Required work
Each entry is to be output precisely as it appears.
*** Record extracts ***
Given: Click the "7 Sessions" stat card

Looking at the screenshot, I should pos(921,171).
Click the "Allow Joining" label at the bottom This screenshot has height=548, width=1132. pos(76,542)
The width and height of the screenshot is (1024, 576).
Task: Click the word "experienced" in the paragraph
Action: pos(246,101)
*** End of Record extracts ***
Task response
Given: Click the "7 Sessions" stat card

Looking at the screenshot, I should pos(921,171).
Click the "Allow Joining" label at the bottom This screenshot has height=548, width=1132. pos(76,542)
The width and height of the screenshot is (1024, 576).
Task: Click the word "experienced" in the paragraph
Action: pos(246,101)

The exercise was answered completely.